A husband and wife in their 70s are under contract to sell their three-story home in Philadelphia’s Spring Garden neighborhood in favor of a condominium near the Philadelphia Museum of Art. But the condo building is barring them from moving in.
Management fears the spread of the coronavirus because a large number of tenants are elderly and more susceptible.
“We’ve got no place to move to yet, so that’s our predicament,” the wife said. The couple requested their names not be used, citing privacy concerns.
“Our buyers — I’m sure they’re anxious to get out of an apartment,” she said.
She and her husband are “sort of playing it by ear,” she said.
“We’ll wait until we’re forced to make a decision, I guess,” she said. “Everybody’s got their own sad tales to tell.”

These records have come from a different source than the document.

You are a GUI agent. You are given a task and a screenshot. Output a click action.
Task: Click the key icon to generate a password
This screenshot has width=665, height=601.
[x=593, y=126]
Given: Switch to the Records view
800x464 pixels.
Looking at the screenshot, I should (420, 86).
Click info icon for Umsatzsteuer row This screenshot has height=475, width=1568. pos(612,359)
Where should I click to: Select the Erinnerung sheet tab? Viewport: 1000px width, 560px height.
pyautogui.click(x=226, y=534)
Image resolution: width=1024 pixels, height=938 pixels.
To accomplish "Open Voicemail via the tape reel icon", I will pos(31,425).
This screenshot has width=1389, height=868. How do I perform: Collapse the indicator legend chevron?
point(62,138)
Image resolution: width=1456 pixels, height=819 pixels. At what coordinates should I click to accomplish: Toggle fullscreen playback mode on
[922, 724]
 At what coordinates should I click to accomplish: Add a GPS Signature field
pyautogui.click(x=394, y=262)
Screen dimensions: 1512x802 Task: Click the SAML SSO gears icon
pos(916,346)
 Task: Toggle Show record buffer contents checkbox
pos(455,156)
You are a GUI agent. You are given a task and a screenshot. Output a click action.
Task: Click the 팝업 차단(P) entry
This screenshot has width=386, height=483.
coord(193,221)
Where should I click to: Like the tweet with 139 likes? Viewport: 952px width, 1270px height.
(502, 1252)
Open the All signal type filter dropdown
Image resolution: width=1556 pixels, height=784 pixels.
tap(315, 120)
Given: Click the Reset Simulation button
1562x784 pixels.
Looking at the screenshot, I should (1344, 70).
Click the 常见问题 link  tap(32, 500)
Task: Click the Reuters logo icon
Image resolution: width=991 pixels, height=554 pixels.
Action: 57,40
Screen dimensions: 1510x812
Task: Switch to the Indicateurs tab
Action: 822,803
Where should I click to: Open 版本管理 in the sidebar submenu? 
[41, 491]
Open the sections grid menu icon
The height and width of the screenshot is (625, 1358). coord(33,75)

Even as the coronavirus started to creep into American life in late February and early March, Julia Elberfeld, 26, and Spencer Fecho, 28, thought they’d found a silver lining.
With interest rates at historic lows, they secured a great deal on a mortgage for their first home — an 1880s rowhouse in Lancaster with restored original hardwood floors, exposed brick, and, as Elberfeld describes it, a “great old-city charm.”
They were scheduled to close this week. But the coronavirus clampdown put the transaction in doubt.
With home-repair services shut down, fixes that were supposed to be completed after the inspection screeched to a halt. They wondered whether the title company would be open to process their paperwork. And with a national recession looming, Elberfeld and Fecho worry whether it’s still wise to move forward with a major financial commitment.
“It’s been incredibly frustrating,” said Elberfeld, who works at a tutoring center. “I’m still working full time, but my boyfriend works in the entertainment industry, and everything is stopped. We have deposit money down — that’s money that’s tied up.”
But late last month, they received promising news. The seller found someone to do the necessary repair work, and their agent believes they can close as scheduled.
“We’re just crossing our fingers,” Elberfeld said, “and hoping that nothing changes between now and then.”